# REQUIRED WORK:
From the line containing "The width and" to the last line of the listing, transcribe exactly and add nothing else; keep both ends and omit pictures.

[[ SOURCE MATERIAL, beginning ]]

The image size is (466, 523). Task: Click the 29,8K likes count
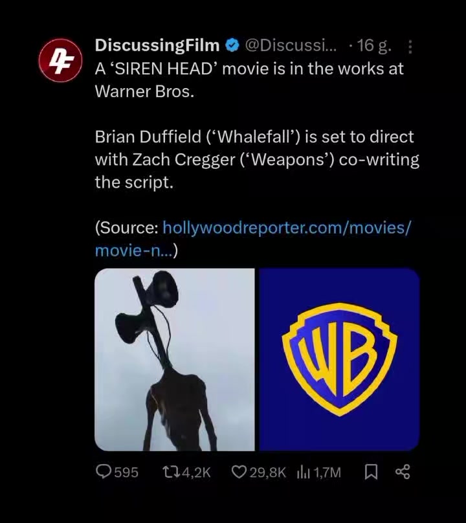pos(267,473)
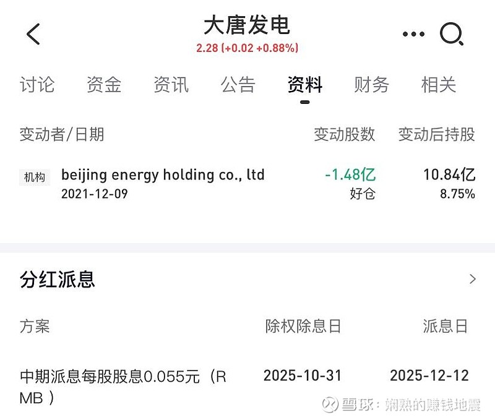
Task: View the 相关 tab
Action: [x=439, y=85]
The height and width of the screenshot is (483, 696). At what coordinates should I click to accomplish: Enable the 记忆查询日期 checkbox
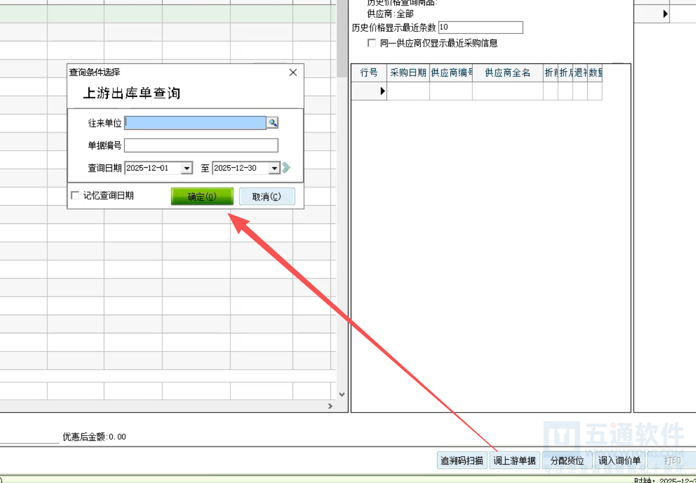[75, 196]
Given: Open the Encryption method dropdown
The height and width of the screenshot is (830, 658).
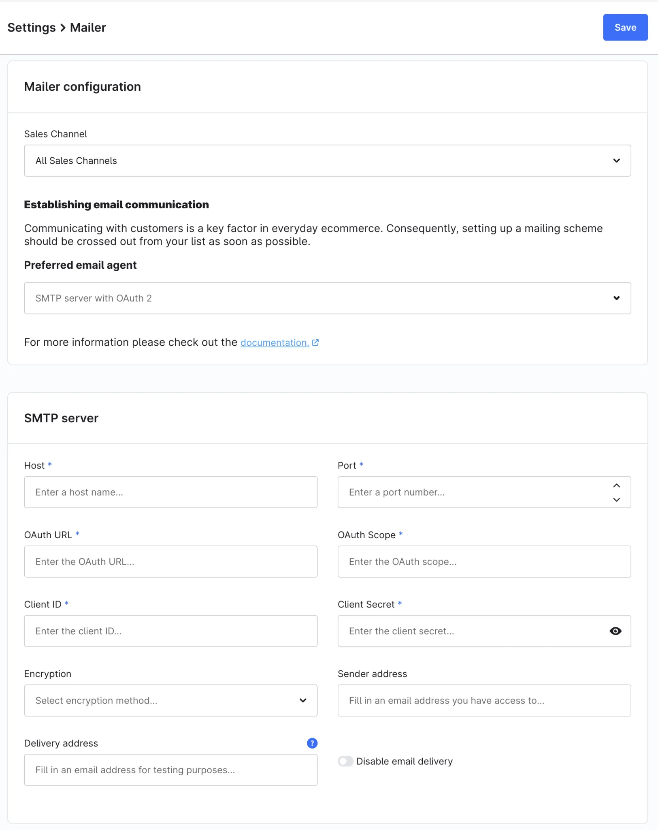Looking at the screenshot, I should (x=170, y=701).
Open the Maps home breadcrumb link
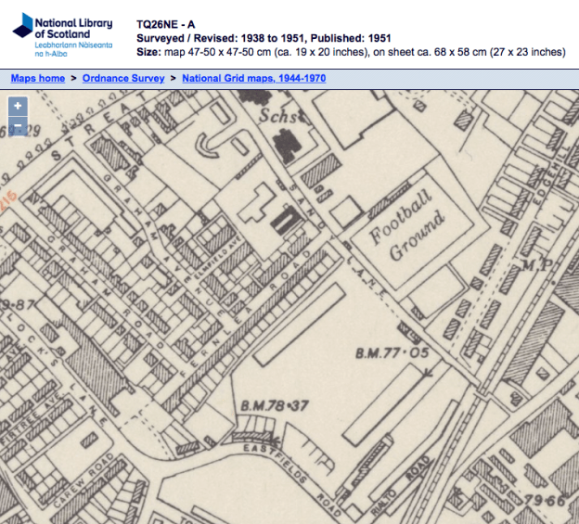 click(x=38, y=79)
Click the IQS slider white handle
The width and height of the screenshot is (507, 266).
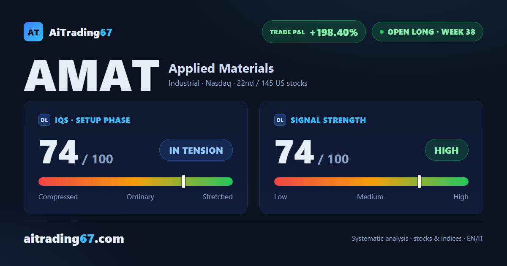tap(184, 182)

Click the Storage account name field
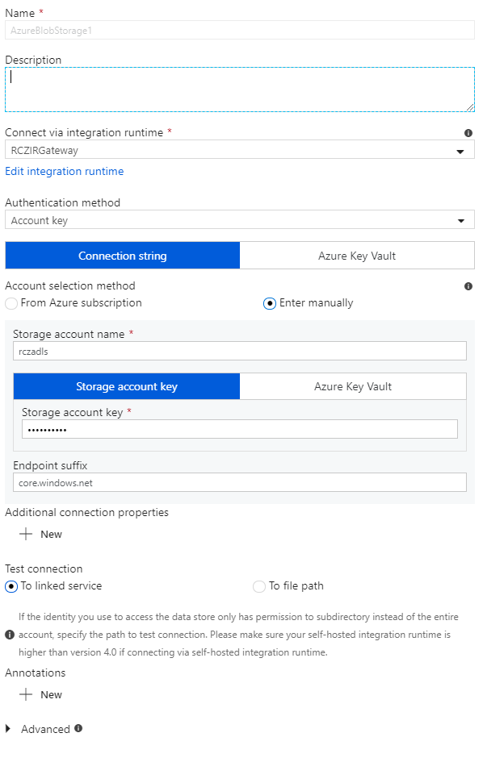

[[ SOURCE MATERIAL, end ]]

# ANSWER SECTION:
The width and height of the screenshot is (507, 266).
tap(184, 182)

Click the Storage account name field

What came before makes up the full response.